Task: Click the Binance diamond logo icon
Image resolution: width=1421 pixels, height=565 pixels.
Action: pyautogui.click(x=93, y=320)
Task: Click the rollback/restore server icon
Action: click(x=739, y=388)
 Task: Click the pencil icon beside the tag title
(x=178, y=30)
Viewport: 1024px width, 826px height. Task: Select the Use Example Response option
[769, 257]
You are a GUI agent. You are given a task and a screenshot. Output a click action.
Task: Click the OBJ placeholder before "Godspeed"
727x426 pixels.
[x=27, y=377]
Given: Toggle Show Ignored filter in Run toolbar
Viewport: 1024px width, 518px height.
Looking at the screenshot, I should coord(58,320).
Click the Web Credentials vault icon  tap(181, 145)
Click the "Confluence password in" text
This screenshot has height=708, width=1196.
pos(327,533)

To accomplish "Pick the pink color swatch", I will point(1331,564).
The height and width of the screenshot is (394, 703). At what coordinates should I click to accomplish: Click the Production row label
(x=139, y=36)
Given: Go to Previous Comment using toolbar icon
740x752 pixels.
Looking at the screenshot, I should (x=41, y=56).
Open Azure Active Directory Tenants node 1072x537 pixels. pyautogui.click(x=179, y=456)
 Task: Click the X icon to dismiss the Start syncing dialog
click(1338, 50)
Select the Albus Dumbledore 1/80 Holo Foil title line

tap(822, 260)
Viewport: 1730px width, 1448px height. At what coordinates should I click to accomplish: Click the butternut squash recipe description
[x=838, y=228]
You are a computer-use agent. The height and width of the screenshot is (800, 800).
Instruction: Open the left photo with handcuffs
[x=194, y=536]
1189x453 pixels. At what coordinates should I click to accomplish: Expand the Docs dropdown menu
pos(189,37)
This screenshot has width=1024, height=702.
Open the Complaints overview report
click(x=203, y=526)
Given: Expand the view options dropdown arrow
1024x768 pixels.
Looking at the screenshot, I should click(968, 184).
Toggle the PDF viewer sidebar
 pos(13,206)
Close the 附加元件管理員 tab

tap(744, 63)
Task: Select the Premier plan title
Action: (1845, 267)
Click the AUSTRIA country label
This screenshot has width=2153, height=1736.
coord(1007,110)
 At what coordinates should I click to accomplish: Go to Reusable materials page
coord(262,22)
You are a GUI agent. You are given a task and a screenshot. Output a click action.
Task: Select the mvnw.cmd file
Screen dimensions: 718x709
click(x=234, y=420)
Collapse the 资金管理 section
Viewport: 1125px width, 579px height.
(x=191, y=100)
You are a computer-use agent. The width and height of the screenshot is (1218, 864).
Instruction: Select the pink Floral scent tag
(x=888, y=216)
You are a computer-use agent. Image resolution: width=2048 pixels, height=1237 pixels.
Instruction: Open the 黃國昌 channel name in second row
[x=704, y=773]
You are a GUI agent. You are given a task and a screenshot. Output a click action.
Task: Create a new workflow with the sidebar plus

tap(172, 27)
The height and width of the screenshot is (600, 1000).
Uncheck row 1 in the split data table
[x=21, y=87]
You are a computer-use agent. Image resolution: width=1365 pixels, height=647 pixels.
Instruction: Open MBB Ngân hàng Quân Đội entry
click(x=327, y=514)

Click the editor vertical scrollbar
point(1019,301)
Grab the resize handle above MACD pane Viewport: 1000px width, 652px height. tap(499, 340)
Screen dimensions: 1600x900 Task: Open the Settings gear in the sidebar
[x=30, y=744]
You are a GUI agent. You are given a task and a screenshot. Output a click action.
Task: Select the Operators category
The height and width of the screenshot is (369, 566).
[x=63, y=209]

##############################

## Stated goal:
Convert the records above into a Markdown table with the columns "Row" and "Record text," giving each nonblank line its own numbered row and omitting every blank line.

## Correct result:
| Row | Record text |
|---|---|
| 1 | Task: Click the Binance diamond logo icon |
| 2 | Image resolution: width=1421 pixels, height=565 pixels. |
| 3 | Action: pyautogui.click(x=93, y=320) |
| 4 | Task: Click the rollback/restore server icon |
| 5 | Action: click(x=739, y=388) |
| 6 |  Task: Click the pencil icon beside the tag title |
| 7 | (x=178, y=30) |
| 8 | Viewport: 1024px width, 826px height. Task: Select the Use Example Response option |
| 9 | [769, 257] |
| 10 | You are a GUI agent. You are given a task and a screenshot. Output a click action. |
| 11 | Task: Click the OBJ placeholder before "Godspeed" |
| 12 | 727x426 pixels. |
| 13 | [x=27, y=377] |
| 14 | Given: Toggle Show Ignored filter in Run toolbar |
| 15 | Viewport: 1024px width, 518px height. |
| 16 | Looking at the screenshot, I should coord(58,320). |
| 17 | Click the Web Credentials vault icon  tap(181, 145) |
| 18 | Click the "Confluence password in" text |
| 19 | This screenshot has height=708, width=1196. |
| 20 | pos(327,533) |
| 21 | To accomplish "Pick the pink color swatch", I will point(1331,564). |
| 22 | The height and width of the screenshot is (394, 703). At what coordinates should I click to accomplish: Click the Production row label |
| 23 | (x=139, y=36) |
| 24 | Given: Go to Previous Comment using toolbar icon |
| 25 | 740x752 pixels. |
| 26 | Looking at the screenshot, I should (x=41, y=56). |
| 27 | Open Azure Active Directory Tenants node 1072x537 pixels. pyautogui.click(x=179, y=456) |
| 28 |  Task: Click the X icon to dismiss the Start syncing dialog |
| 29 | click(1338, 50) |
| 30 | Select the Albus Dumbledore 1/80 Holo Foil title line |
| 31 | tap(822, 260) |
| 32 | Viewport: 1730px width, 1448px height. At what coordinates should I click to accomplish: Click the butternut squash recipe description |
| 33 | [x=838, y=228] |
| 34 | You are a computer-use agent. The height and width of the screenshot is (800, 800). |
| 35 | Instruction: Open the left photo with handcuffs |
| 36 | [x=194, y=536] |
| 37 | 1189x453 pixels. At what coordinates should I click to accomplish: Expand the Docs dropdown menu |
| 38 | pos(189,37) |
| 39 | This screenshot has width=1024, height=702. |
| 40 | Open the Complaints overview report |
| 41 | click(x=203, y=526) |
| 42 | Given: Expand the view options dropdown arrow |
| 43 | 1024x768 pixels. |
| 44 | Looking at the screenshot, I should click(968, 184). |
| 45 | Toggle the PDF viewer sidebar |
| 46 |  pos(13,206) |
| 47 | Close the 附加元件管理員 tab |
| 48 | tap(744, 63) |
| 49 | Task: Select the Premier plan title |
| 50 | Action: (1845, 267) |
| 51 | Click the AUSTRIA country label |
| 52 | This screenshot has width=2153, height=1736. |
| 53 | coord(1007,110) |
| 54 |  At what coordinates should I click to accomplish: Go to Reusable materials page |
| 55 | coord(262,22) |
| 56 | You are a GUI agent. You are given a task and a screenshot. Output a click action. |
| 57 | Task: Select the mvnw.cmd file |
| 58 | Screen dimensions: 718x709 |
| 59 | click(x=234, y=420) |
| 60 | Collapse the 资金管理 section |
| 61 | Viewport: 1125px width, 579px height. |
| 62 | (x=191, y=100) |
| 63 | You are a computer-use agent. The width and height of the screenshot is (1218, 864). |
| 64 | Instruction: Select the pink Floral scent tag |
| 65 | (x=888, y=216) |
| 66 | You are a computer-use agent. Image resolution: width=2048 pixels, height=1237 pixels. |
| 67 | Instruction: Open the 黃國昌 channel name in second row |
| 68 | [x=704, y=773] |
| 69 | You are a GUI agent. You are given a task and a screenshot. Output a click action. |
| 70 | Task: Create a new workflow with the sidebar plus |
| 71 | tap(172, 27) |
| 72 | The height and width of the screenshot is (600, 1000). |
| 73 | Uncheck row 1 in the split data table |
| 74 | [x=21, y=87] |
| 75 | You are a computer-use agent. Image resolution: width=1365 pixels, height=647 pixels. |
| 76 | Instruction: Open MBB Ngân hàng Quân Đội entry |
| 77 | click(x=327, y=514) |
| 78 | Click the editor vertical scrollbar |
| 79 | point(1019,301) |
| 80 | Grab the resize handle above MACD pane Viewport: 1000px width, 652px height. tap(499, 340) |
| 81 | Screen dimensions: 1600x900 Task: Open the Settings gear in the sidebar |
| 82 | [x=30, y=744] |
| 83 | You are a GUI agent. You are given a task and a screenshot. Output a click action. |
| 84 | Task: Select the Operators category |
| 85 | The height and width of the screenshot is (369, 566). |
| 86 | [x=63, y=209] |